Creating Potently Agentic Individually Aligned Models

Published July 31, 2024

Quick Summary

The biggest bottleneck in AI adoption isn’t access, it’s agency. Most people don’t know what to do with the most powerful tools ever built. A truly useful AI advisor would need to be radically biased toward the individual user’s success — something current LLMs are deliberately trained not to do. Building such a model requires six hard things: full user history, real-time mental state sampling, live sensory input, infinite context, an optimizer with goals, and perfect individual alignment. We’re far from all six, but the devices that start collecting real-time sensory data (like Friend.com) are the first step toward something much more profound — and potentially dangerous.

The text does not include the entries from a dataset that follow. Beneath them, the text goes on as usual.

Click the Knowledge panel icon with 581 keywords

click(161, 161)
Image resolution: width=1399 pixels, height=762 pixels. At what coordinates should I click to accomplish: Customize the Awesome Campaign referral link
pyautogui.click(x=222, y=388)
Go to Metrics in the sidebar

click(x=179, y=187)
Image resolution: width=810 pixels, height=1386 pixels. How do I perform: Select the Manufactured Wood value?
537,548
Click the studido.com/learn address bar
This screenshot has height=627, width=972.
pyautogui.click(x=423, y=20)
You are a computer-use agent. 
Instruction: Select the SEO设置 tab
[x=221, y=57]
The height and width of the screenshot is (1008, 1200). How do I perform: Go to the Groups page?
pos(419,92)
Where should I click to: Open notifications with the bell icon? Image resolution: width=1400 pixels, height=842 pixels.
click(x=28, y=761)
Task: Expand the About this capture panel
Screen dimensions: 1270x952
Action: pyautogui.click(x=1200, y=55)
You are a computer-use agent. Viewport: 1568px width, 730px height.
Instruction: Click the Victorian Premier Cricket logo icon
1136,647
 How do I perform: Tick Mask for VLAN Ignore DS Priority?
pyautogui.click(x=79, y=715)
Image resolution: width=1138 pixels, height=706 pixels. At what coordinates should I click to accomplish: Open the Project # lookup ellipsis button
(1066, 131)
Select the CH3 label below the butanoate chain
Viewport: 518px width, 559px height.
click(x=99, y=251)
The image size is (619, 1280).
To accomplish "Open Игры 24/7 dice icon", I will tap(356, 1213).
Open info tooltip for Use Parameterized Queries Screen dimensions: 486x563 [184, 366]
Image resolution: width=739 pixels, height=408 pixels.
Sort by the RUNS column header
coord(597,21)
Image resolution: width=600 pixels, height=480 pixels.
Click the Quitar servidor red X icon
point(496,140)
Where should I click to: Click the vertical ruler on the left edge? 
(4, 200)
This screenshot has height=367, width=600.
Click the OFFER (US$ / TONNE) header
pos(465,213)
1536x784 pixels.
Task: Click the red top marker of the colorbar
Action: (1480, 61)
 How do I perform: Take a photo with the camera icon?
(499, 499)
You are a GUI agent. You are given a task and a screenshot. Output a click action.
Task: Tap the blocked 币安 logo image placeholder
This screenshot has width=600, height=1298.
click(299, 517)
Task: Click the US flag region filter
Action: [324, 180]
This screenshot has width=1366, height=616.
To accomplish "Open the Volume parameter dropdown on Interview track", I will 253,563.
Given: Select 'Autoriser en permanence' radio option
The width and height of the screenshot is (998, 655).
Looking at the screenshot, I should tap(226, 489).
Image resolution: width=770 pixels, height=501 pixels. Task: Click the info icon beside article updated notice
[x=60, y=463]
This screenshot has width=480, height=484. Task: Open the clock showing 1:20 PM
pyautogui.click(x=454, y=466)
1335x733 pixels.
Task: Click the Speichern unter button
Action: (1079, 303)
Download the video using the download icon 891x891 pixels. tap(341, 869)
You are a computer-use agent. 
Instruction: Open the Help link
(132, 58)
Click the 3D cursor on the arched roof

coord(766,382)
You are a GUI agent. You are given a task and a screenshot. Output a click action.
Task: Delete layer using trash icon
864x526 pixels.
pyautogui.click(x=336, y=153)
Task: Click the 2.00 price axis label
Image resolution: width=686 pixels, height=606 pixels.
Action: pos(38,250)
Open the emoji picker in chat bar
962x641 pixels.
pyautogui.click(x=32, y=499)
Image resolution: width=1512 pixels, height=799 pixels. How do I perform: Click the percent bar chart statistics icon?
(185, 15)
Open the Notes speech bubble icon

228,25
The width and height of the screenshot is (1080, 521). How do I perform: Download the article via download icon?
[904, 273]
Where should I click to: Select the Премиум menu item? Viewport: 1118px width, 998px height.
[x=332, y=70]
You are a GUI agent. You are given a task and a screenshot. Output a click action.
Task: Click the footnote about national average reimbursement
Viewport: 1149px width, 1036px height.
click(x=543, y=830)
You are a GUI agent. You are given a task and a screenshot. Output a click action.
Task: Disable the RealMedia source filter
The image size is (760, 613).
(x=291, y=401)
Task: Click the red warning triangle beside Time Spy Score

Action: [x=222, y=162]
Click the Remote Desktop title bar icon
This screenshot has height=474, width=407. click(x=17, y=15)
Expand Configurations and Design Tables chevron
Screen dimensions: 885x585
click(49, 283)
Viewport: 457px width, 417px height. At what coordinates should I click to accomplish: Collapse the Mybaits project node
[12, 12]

The biggest problem with people attempting to use AI tools is lack of agency. They don’t even know what a model can do for them. They vaguely know they want certain things, but these things may not even be known to them consciously, or they may not be the same wants on different days of the week.

Quite frankly the average person does not have enough agency to know what to do with the most powerful technologies ever invented. Access is not a problem.

Many users want to be explicitly told:

What to do
How to do it
What is right / correct
How their actions will be perceived by others

There are obvious reasons why users (humans) need to be told these things. We are extremely social animals - the reasons are both genetic and based in social conditioning. A large part of human socialization is about conforming to a set of societal norms and being rewarded for it. Our socialization is so strong that many people even lack their own clear goals (or cannot articulate why specific goals and desires are their own or where they originated from).

The socialization of a median group member

If you are the median member of society, you are a follower and not a leader. You will naturally be looking to turn your decisions over to someone else (in an unconscious manner of course). In addition to this, it’s hard to form a model of the world that is accurate if your own psychology is always undermining you and pushing you to try to look for consensus from the group and sniff out “safe” opinions. These opinions are mostly wrong in fact, since all opinions are mostly wrong.

Seeking objective truth is actually the opposite of socialization. Socialization is a method of learning to believe things that are not true (or have no relation to truth at all, they are orthogonal to truth, but perhaps have some aspect of control) in order to function together as a cohesive whole.

In this context, it’s hard to have a lot of agency. Most people are lacking in agency, but the truth is you are allowed to have as much agency as you take. There are only limited barriers on personal agency that most people never approach.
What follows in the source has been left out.